■ **TEXTO PROPORCIONADO**
————————
Mi cabeza golpeó contra el filoso asfalto, y por un momento vi una luz muy brillante. Me olvidé del dolor del cuero cabelludo que provocaban un par de manos que se aferraban al cabello sobre mis orejas, y pensé que era momento de rendirse. De entre la luz apareció, a unos centímetros de mi rostro, una quijada apretada por el odio y un puñetazo en la nariz me regresó a la realidad. No podía rendirme, pero tampoco tenía ganas de defenderme. Por primera vez en mi corta existencia, se me pasó por la mente la palabra «huir».

Era una pelea con una tal Beto (ese debe de ser su nombre, pues como leen, recibí bastantes golpes en la cabeza y ya no recuerdo bien) los dos íbamos en el mismo salón de clases. Los dos estábamos en primer grado de primaria, pero él ya había reprobado un par de veces así que parecía de tercero (no parece una gran diferencia, pero cuando te peleas con un niño dos años más grande que tú, realmente se siente en cada puñetazo).

Los niños que estaban en rededor alentaban a Beto a seguir azotando mi cabeza contra el suelo. Niños que como él, habían nacido y crecido en Ecatepec y yo no era más que un blando y recién llegado niño de Coyoacán, que ofendía a los demás con su buen promedio y su capacidad para leer, sumar y restar (Nadie quiere a los sabelotodo), así que no había razón para recibir ayuda de nadie. Cuando comencé a llorar creí que arremetería con más fuerza contra mí, pero en lugar de eso se levantó y me tiró una ultima parada en la boca. Se fue con sus amigos algo indignado, como si con mi llanto le hubiera fastidiado la diversión. Recuerdo que me paré y fui corriendo a limpiarme, pero siempre con cuidado de que mi mamá no me viera así.

Pensé bastante las cosas, pero no encontré cómo huir de Beto. No había forma de que me cambiaran de escuela y mucho menos si no le contaba a mis papás.

Al día siguiente fui a la escuela casi a la fuerza y estando en clases me di cuenta de quelas cosas no andaban tan mal como pensé, pero cuando llegó el recreo me acorralaron en la cooperativa y volví a verme cara a cara con Beto. No recuerdo haber subido la guardia, pero sí recuerdo que terminé con la camisa rota y llena de sangre.
————————
Transcriba del relato sobre la pelea escolar el fragmento que comienza con «Los niños que» y continúa hasta «me viera así.». El material siguiente es independiente del relato.

Entradas de un conjunto de datos:
————————
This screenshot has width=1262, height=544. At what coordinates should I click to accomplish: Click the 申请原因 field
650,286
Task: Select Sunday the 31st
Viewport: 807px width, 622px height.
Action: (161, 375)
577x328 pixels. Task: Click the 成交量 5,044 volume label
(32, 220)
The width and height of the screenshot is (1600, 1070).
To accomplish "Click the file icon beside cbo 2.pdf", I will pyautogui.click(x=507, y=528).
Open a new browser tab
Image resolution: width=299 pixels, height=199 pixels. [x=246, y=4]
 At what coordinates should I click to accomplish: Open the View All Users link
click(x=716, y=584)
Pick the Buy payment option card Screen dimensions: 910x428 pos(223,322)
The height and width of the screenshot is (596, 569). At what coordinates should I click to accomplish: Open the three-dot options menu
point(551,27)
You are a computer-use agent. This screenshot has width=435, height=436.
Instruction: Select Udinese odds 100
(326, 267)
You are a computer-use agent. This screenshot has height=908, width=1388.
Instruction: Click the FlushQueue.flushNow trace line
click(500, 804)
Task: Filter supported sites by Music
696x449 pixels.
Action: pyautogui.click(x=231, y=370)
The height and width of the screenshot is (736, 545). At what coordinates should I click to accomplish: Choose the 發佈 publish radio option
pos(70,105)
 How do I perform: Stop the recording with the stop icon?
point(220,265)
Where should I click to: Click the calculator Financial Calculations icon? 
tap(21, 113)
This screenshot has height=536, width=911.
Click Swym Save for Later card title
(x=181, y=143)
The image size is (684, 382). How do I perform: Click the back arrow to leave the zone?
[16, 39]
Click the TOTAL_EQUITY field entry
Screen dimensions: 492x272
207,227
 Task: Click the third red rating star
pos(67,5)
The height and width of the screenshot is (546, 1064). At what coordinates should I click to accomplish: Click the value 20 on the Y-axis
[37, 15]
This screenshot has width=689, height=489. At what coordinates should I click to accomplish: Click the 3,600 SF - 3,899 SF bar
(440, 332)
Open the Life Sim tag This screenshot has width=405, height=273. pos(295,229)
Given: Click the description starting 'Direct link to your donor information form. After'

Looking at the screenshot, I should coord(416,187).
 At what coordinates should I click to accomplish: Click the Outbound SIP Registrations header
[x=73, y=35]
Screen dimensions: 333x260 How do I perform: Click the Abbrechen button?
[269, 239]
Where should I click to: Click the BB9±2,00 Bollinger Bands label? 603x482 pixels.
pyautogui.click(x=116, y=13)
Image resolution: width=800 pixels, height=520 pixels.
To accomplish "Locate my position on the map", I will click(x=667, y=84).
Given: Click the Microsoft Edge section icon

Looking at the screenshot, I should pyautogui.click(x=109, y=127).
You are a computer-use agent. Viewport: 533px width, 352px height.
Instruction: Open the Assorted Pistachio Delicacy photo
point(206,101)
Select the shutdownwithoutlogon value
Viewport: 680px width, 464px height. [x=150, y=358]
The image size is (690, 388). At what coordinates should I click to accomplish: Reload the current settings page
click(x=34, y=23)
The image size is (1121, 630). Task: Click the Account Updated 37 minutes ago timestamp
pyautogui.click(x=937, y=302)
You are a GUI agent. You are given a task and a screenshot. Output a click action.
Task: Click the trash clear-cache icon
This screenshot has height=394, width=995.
————————
■ **RESPUESTA ESPERADA**
Los niños que estaban en rededor alentaban a Beto a seguir azotando mi cabeza contra el suelo. Niños que como él, habían nacido y crecido en Ecatepec y yo no era más que un blando y recién llegado niño de Coyoacán, que ofendía a los demás con su buen promedio y su capacidad para leer, sumar y restar (Nadie quiere a los sabelotodo), así que no había razón para recibir ayuda de nadie. Cuando comencé a llorar creí que arremetería con más fuerza contra mí, pero en lugar de eso se levantó y me tiró una ultima parada en la boca. Se fue con sus amigos algo indignado, como si con mi llanto le hubiera fastidiado la diversión. Recuerdo que me paré y fui corriendo a limpiarme, pero siempre con cuidado de que mi mamá no me viera así.